¿A quién quieren vetar Sheinbaum y AMLO?
Pablo Hiriart
Como en casi todo lo que viene de Morena, hay que pensar mal para acertar.
Quieren vetar, desde ahora, a prospectos de la oposición que pueden brillar en el Congreso en 2027. Que no lleguen.
Sólo un ingenuo puede creer que Claudia Sheinbaum quiera reformar la elección de plurinominales para que los candidatos respondan a la voluntad de la militancia y no a la decisión de las cúpulas de los partidos.
Que lo proponga en Morena, si eso piensa.
Pero ¿qué le importa a ella si las dirigencias de MC, PAN o PRI quieran llevar en su lista plurinominal a un experto en derecho constitucional, economista experimentado o un científico eminente?
¿De cuándo acá a la presidenta o al presidente (como ella llama a AMLO) les preocupa fortalecer a los partidos de oposición con diputados más representativos?
Jamás los recibieron. La negociación de la reforma no consideró a los partidos por los cuales votó 41.5 por ciento de los mexicanos.
En el fondo el objetivo central es una reforma que dé cariz constitucional a la dictadura de Morena.
Lo que mande la presidenta Sheinbaum será aprobado por los legisladores oficialistas, porque el Congreso es una oficialía de partes del poder Ejecutivo.
No le gustó a Claudia Sheinbaum el proyecto de reforma que le pusieron en la mesa porque insiste en plasmar en el texto constitucional la esencia del “plan C” que le encargó “el presidente Andrés Manuel”.
Los argumentos de la presidenta para reducir diputados y senadores plurinominales, cambiar la forma de elegirlos y bajar el costo de las elecciones, son un pretexto para tomar todo el poder.

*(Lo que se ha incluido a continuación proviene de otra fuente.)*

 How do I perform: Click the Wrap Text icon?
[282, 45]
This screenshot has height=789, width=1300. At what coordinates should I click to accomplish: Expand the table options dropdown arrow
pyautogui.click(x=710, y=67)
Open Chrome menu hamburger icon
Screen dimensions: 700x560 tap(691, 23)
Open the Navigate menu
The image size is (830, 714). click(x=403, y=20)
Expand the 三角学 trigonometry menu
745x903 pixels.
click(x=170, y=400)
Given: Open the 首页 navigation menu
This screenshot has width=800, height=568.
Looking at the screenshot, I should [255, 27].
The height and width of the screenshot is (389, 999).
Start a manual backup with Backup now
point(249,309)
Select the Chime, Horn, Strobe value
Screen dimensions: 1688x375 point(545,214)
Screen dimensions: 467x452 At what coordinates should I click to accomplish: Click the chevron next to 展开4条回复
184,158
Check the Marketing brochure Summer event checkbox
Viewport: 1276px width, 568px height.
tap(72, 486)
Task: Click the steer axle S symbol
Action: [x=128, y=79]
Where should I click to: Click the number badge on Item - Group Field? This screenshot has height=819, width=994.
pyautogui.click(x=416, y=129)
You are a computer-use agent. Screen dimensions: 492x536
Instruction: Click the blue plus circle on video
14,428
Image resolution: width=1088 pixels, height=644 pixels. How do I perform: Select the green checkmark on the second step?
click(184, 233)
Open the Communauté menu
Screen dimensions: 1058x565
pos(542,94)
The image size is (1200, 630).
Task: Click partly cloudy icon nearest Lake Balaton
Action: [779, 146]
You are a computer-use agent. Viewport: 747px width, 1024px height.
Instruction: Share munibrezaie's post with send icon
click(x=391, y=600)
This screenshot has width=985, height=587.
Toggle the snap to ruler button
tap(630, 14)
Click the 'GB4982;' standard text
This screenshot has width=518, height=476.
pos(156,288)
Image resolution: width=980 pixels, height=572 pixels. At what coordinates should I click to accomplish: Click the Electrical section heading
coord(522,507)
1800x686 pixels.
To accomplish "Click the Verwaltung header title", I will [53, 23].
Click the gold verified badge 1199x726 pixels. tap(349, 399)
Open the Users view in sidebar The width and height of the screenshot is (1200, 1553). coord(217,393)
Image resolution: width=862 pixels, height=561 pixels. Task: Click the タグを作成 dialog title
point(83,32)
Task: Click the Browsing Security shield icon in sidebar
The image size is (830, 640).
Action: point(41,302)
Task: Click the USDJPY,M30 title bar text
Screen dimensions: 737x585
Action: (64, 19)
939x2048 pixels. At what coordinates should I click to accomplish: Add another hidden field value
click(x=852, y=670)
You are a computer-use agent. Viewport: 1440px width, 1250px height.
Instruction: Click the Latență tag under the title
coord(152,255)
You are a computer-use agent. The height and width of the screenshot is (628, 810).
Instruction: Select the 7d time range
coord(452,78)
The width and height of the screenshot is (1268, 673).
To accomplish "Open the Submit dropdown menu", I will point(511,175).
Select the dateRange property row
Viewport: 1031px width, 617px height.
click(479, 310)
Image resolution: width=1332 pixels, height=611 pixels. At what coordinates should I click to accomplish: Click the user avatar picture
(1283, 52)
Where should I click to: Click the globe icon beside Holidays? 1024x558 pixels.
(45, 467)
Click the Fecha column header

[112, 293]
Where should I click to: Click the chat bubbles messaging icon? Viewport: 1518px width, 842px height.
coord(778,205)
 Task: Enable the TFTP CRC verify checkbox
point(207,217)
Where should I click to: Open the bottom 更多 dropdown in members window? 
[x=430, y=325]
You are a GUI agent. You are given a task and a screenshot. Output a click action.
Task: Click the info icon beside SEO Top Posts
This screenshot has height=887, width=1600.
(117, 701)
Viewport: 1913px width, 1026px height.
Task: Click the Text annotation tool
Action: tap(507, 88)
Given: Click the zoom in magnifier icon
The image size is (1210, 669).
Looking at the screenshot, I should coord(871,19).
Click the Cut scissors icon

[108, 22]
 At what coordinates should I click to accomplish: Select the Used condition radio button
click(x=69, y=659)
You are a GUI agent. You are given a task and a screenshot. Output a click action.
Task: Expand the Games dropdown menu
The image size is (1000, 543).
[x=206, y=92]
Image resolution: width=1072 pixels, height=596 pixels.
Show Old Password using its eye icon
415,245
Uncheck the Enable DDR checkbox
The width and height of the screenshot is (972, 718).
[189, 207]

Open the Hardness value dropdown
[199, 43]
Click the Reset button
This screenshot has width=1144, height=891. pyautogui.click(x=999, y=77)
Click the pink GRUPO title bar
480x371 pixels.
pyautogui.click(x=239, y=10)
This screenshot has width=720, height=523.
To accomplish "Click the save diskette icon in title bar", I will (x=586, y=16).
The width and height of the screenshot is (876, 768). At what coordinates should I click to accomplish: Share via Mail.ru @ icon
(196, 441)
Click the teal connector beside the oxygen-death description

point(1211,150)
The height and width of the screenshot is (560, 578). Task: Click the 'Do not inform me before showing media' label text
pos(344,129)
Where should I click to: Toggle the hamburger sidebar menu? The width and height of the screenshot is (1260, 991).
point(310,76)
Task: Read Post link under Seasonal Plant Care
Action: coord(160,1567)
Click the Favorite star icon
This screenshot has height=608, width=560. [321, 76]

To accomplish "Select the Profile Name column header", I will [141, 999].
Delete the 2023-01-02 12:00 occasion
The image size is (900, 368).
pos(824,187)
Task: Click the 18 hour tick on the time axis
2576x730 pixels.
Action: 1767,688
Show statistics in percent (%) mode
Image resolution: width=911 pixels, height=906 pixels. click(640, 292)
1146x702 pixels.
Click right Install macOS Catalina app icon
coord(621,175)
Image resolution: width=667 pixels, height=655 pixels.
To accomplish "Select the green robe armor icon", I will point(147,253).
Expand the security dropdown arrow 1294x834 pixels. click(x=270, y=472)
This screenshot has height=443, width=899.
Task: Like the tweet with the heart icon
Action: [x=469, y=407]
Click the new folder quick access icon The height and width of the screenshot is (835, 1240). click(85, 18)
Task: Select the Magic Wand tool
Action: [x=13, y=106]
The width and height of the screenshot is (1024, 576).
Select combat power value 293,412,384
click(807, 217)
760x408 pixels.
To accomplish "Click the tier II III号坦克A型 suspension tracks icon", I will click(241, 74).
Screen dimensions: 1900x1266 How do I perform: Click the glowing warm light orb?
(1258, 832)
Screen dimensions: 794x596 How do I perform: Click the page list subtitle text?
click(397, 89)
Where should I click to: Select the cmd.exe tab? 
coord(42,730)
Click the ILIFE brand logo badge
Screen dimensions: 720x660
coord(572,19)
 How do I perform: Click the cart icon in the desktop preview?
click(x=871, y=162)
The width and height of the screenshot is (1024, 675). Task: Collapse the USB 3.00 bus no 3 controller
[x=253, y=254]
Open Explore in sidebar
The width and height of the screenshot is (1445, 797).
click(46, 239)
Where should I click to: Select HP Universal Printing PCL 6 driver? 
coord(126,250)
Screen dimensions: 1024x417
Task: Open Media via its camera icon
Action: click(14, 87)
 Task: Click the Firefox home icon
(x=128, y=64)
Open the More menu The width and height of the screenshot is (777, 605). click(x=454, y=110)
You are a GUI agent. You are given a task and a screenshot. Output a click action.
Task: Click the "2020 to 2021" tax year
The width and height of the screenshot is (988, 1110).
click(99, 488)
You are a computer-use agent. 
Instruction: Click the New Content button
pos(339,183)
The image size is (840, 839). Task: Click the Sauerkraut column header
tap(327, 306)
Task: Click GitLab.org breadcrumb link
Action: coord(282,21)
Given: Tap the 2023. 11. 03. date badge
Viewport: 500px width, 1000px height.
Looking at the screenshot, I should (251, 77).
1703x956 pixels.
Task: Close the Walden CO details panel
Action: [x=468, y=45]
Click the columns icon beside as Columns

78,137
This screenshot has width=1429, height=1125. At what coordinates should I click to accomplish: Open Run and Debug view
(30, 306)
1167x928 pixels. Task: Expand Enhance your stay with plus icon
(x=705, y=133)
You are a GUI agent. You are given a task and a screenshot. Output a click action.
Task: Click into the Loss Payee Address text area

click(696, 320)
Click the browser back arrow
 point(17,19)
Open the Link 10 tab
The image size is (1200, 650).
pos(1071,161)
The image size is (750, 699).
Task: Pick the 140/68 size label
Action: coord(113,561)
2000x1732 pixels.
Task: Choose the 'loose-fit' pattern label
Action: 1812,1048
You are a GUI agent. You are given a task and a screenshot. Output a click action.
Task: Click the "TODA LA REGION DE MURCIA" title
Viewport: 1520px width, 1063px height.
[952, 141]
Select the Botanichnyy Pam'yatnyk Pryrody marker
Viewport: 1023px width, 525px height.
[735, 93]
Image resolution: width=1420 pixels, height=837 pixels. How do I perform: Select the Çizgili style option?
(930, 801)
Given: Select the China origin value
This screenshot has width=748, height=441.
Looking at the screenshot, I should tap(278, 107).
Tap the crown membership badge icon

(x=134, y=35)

A la presidenta le parece inaceptable el costo de las elecciones. Es un argumento compartible si no se ve en el contexto: son costosas porque de ese tamaño eran la desconfianza y la inequidad.
Falso que sean “las más caras del mundo”.
Lo grave está en el insultante uso de recursos públicos para comprar votos en favor de los candidatos de Morena.
En 2024 el gobierno de AMLO endeudó al país con dos billones 604 mil millones de pesos, uno de los años de mayor deuda en la historia.
Tenía que arrasar Morena en el Congreso y Claudia Sheinbaum en la elección presidencial.
Ni así consiguieron obtener la mayoría calificada en el Congreso, porque el electorado dio a Morena y aliados 54 por ciento de los votos.
Mediante un fraude a la Constitución, consejeros del INE y magistrados del Trife le asignaron 72 por ciento de las curules.
Los partidos de oposición tuvieron 41 por ciento de los votos y les dieron sólo 25 por ciento de la representación en la Cámara de Diputados.
Ahora van por quitarle prerrogativas (dinero) a los partidos, “para ahorrar”.
El gobierno hace ese recorte (bien recibido por quienes desconocen la trampa), porque la transferencia de recursos a Morena mediante programas clientelares, el “casa por casa” de los Servidores de la Nación, y el dinero del huachicol fiscal y el crimen organizado fluye sin consecuencias.
Los ahorros de que habla la presidenta no son mayores a lo que se perdió, por ejemplo en la fallida ”megafarmacia del Bienestar”, que fue otro capricho de AMLO tirado a la basura.
El cambio del método de elección de senadores, no lo dude, será para garantizar mayoría calificada en el Senado.
Ya no necesitan pasar al INE bajo el alero de la Secretaría de Gobernación. Cooptaron a la mayoría y los consejeros electorales que entren los va a decidir Morena en el Congreso.
Las reformas electorales siempre se hicieron para abrir espacios a la oposición, y reflejar de manera más fidedigna la pluralidad que hay en el país.
Ahora es para cumplir el encargo “del presidente Andrés Manuel”, con el que la presidenta Sheinbaum está de acuerdo: reducir aún más a la oposición e impedir que lleguen a la Cámara de Diputados, en 2027, parlamentarios que brillen rumbo a 2030.